Records for the exercise section start

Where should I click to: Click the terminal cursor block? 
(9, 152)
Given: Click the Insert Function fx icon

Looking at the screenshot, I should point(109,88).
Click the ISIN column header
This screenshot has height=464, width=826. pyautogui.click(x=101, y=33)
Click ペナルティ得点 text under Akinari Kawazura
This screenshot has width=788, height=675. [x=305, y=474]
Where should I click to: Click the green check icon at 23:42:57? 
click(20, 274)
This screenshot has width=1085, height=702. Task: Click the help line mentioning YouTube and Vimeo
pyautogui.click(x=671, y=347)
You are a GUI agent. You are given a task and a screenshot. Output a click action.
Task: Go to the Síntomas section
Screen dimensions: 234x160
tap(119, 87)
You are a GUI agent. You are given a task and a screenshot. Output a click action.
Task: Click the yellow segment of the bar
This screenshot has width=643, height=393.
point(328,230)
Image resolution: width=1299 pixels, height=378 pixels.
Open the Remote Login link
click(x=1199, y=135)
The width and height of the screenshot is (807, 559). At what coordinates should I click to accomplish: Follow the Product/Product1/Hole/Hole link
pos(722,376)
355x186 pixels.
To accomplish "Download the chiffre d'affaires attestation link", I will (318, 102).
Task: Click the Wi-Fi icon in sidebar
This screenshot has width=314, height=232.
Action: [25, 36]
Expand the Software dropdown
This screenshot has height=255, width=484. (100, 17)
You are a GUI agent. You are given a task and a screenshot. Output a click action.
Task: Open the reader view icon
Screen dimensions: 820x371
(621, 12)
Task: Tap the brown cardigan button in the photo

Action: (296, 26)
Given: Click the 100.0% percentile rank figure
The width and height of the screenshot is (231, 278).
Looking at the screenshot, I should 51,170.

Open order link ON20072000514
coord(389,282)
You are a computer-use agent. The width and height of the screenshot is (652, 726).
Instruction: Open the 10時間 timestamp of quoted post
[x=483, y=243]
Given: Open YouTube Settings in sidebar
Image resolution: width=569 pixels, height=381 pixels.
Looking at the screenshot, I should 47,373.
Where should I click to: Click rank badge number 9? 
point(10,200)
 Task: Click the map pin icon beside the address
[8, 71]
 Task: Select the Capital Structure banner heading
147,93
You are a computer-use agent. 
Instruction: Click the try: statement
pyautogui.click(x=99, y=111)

Records for the exercise section end

▸ **Goal of the exercise**
Set down nothing but the lines from the one containing "Given: Click the 100.0%" through the end of the entries above, exactly as written, both ends counted.

▸ **Result of the task**
Given: Click the 100.0% percentile rank figure
The width and height of the screenshot is (231, 278).
Looking at the screenshot, I should 51,170.

Open order link ON20072000514
coord(389,282)
You are a computer-use agent. The width and height of the screenshot is (652, 726).
Instruction: Open the 10時間 timestamp of quoted post
[x=483, y=243]
Given: Open YouTube Settings in sidebar
Image resolution: width=569 pixels, height=381 pixels.
Looking at the screenshot, I should 47,373.
Where should I click to: Click rank badge number 9? 
point(10,200)
 Task: Click the map pin icon beside the address
[8, 71]
 Task: Select the Capital Structure banner heading
147,93
You are a computer-use agent. 
Instruction: Click the try: statement
pyautogui.click(x=99, y=111)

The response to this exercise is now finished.